═══ PAGE TEXT
Purpose of this document/manifesto:

Quality-Assurance (QA) in software worldwide has in fact degenerated into testing alone. Software/IT management has ignorantly allowed this to happen.
Of course many parts of the industry have been well-aware of more cost-effective ways of delivering required Quality in practice, but this has in fact been largely ignored; while granting very large Resources to testing alone.

It is time for a wakeup call!

This manifesto is here to tell the industry that;

  1. testing alone is 10x more costly than doing Real QA.
  2. testing alone is not good enough, this can and need not go on.
  3. we know how to do real QA much much better than testing alone, using smarter upstream Engineering practices, based on design, prevention and upstream inspections.

QA Objectives

  1. NO SURPRISES ASSURANCE: To allow management to understand release consequences fully, in relation to expectations, with the lowest costs, the lowest risks, and the lowest degree of surprises.
  2. MEET EXPECTATIONS: To make sure that the project investors and sponsors get, at least, what they expect.
  3. BUSINESS PERFORMANCE: To deliver the ‘business’ (or organisational) results envisaged and promised to project and programme supporters.
  4. TECHNICAL PERFORMANCE: To Quantify and Measure the technical performance (including all System Quality Attributes) Attributes of the System.
  5. CONSTRAINT COMPLIANCE: To ascertain that the System has not violated any specified constraints.
  6. LONG TERM ASSURANCE: To give some assurance that the long term characteristics of the System are as planned. Things like adaptability, maintainability.
  7. LEGAL COMPLIANCE: make sure the System is always compliant with legal and other compliance Policy items.
══════
═══ INFORMATION PROVIDED
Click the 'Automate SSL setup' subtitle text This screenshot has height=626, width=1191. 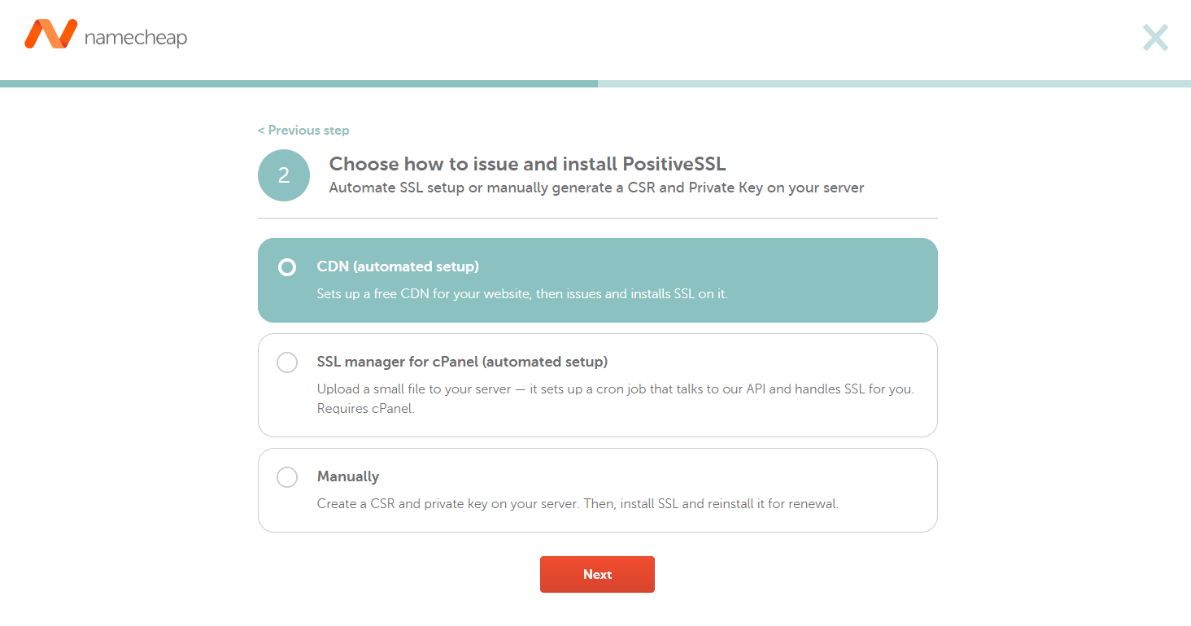point(596,188)
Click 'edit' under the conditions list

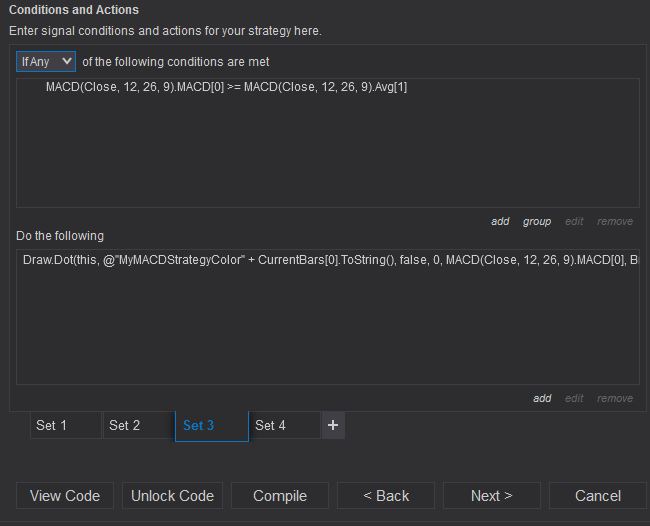[574, 221]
══════
● **TASK SET**:
1. Set down the part of the QA manifesto starting at "1. NO SURPRISES" and ending at "any specified constraints.".
2. Decide whether each statement agrees with the QA manifesto, answering yes or no and quoting the words that decide it. (a) Testing alone costs ten times more than real QA. (b) Adaptability and maintainability are given as long-term characteristics of the system. (c) The industry has been unaware of more cost-effective ways of delivering quality.
3. Continue the QA manifesto from where it stops.

● **EXERCISE RESPONSES**:
1.
1. NO SURPRISES ASSURANCE: To allow management to understand release consequences fully, in relation to expectations, with the lowest costs, the lowest risks, and the lowest degree of surprises.
  2. MEET EXPECTATIONS: To make sure that the project investors and sponsors get, at least, what they expect.
  3. BUSINESS PERFORMANCE: To deliver the ‘business’ (or organisational) results envisaged and promised to project and programme supporters.
  4. TECHNICAL PERFORMANCE: To Quantify and Measure the technical performance (including all System Quality Attributes) Attributes of the System.
  5. CONSTRAINT COMPLIANCE: To ascertain that the System has not violated any specified constraints.

2.
(a) Yes: "testing alone is 10x more costly than doing Real QA."
(b) Yes: "Things like adaptability, maintainability."
(c) No: "many parts of the industry have been well-aware of more cost-effective ways of delivering required Quality in practice"

3.
QA Strategies: valid QA Strategies include, but are never limited to:

  1. Clear and quantified project and System Level objectives (Value-Requirements), at the Level of the organization, the Product (example a software package), and the System (all related aspects such as people, support, documentation, marketing). Using ‘Planguage’* to express the objectives clearly and fully.
  2. Clear and detailed Impact and Cost estimated strategies for meeting the objectives. Rated and measured using Impact-Estimation* (Value-Decision) specification language. Strong Architecture design to meet multiple quantified objectives and constraints.
  3. Quality-Control Reviews (Agile Inspections or Spec-QC *) of all forms of specification and documentation against sufficiently high Standards (Rules, Processes, and other types of Standards *) and higher Level Source Documents.
    The reviews will operate at early stages (leading measures) to
    1. motivate and teach engineers to utilize best practices.
    2. measure the degree to which every development and maintenance output actually meets the best practice adopted Standards.
    3. give a Basis for serious numeric Process entry and Exit conditions* for all Engineering Work outputs.
    4. give a partial data-driven Basis for continuous and immediate Process improvement (like Defect-Prevention-Process (DPP) and CMMI Level 5).
  4. Rapid Evolutionary iteration, incremental value delivery to Stakeholders, data collection, feedback, analysis and change (as in Value-Delivery / Evo *).
    The purposes of this are to early, often, rapidly and throughout:
    1. be able to prioritise high value deliveries.
    2. validate that the teams are actually able to deliver value at all.
    3. learn about everything, and improve anything.
    4. enable all Quality-Assurance tactics to be tried and proven.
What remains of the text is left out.